***** Texto *****
Houve excesso, sim, senhor governador

Jose Maria Teixeira

Em pronunciamento, o governador Tarcísio de  Freitas, de São Paulo, dando satisfação ao povo cumprindo o seu dever, disse que não houve excesso no fato ocorrido no Guarujá, SP, onde sua polícia, pode se dizer, abateu oito pessoas. Houve excesso, sim, Senhor Governador. Mesmo porque a vida humana tem valor absoluto. Isto é, ela vale por si mesma, uma vez que existe deve ser preservada e garantida como reza a Constituição Cidadã de 1988, em vigor, ainda que se trate de uma única vida humana.
***** Dados de origem *****
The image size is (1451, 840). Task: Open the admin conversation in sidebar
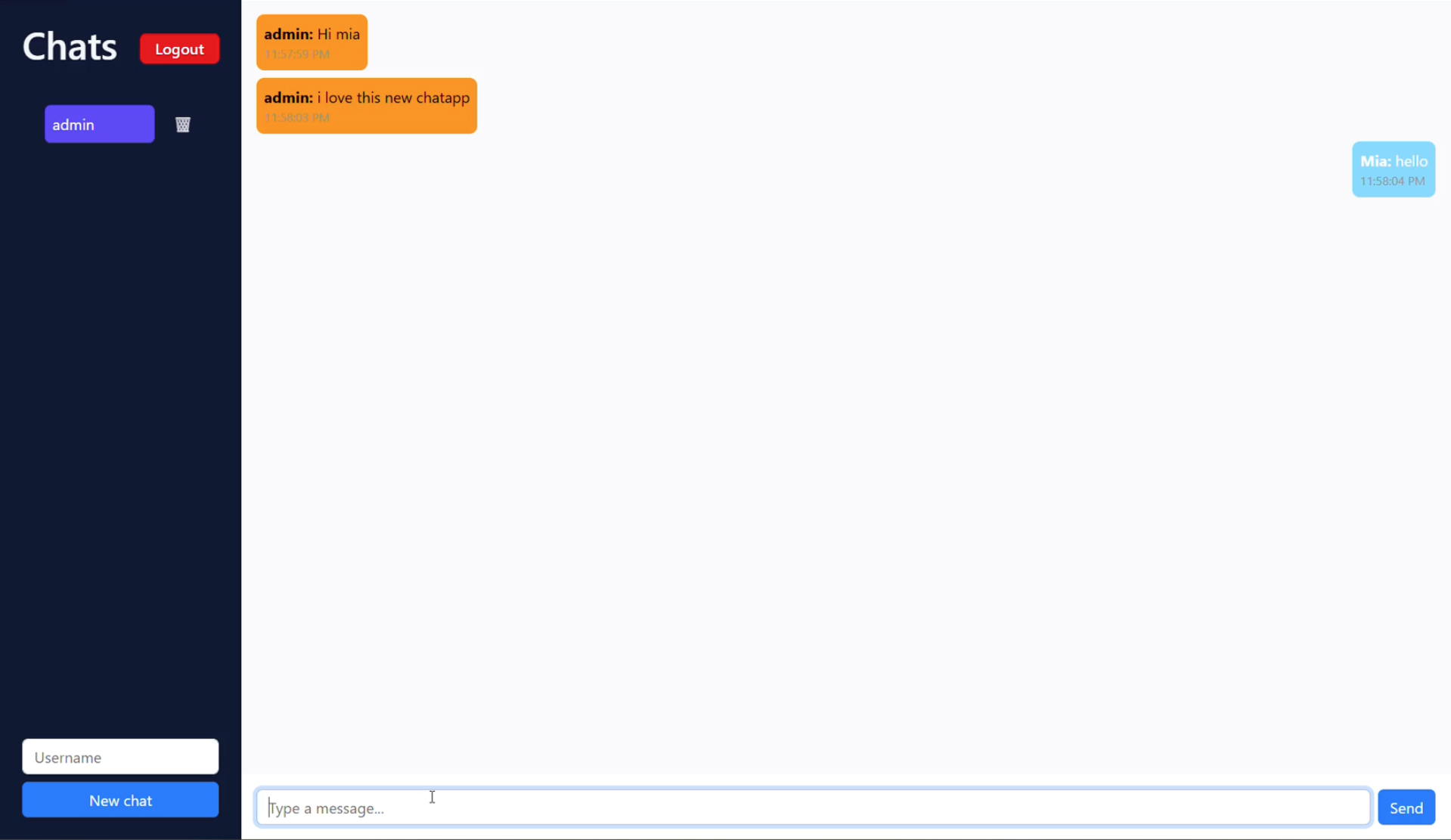99,124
*****
:: O que fazer ::
- 1) Com base no texto sobre a ação policial no Guarujá, responda:
(a) Que nome aparece logo abaixo do título?
(b) Quantas pessoas a polícia abateu, segundo o texto?
(c) Que documento, conforme o texto, determina que a vida humana seja preservada e garantida?
- 2) No texto sobre a ação policial no Guarujá, troque "absoluto" por "supremo" e reescreva o trecho que vai de "Em pronunciamento, o" até "única vida humana.".
Para resolver, consulte somente o texto e não a listagem.

:: Respostas do exercício ::
- 1)
(a) Jose Maria Teixeira.
(b) Oito pessoas.
(c) A Constituição Cidadã de 1988.

- 2)
Em pronunciamento, o governador Tarcísio de  Freitas, de São Paulo, dando satisfação ao povo cumprindo o seu dever, disse que não houve excesso no fato ocorrido no Guarujá, SP, onde sua polícia, pode se dizer, abateu oito pessoas. Houve excesso, sim, Senhor Governador. Mesmo porque a vida humana tem valor supremo. Isto é, ela vale por si mesma, uma vez que existe deve ser preservada e garantida como reza a Constituição Cidadã de 1988, em vigor, ainda que se trate de uma única vida humana.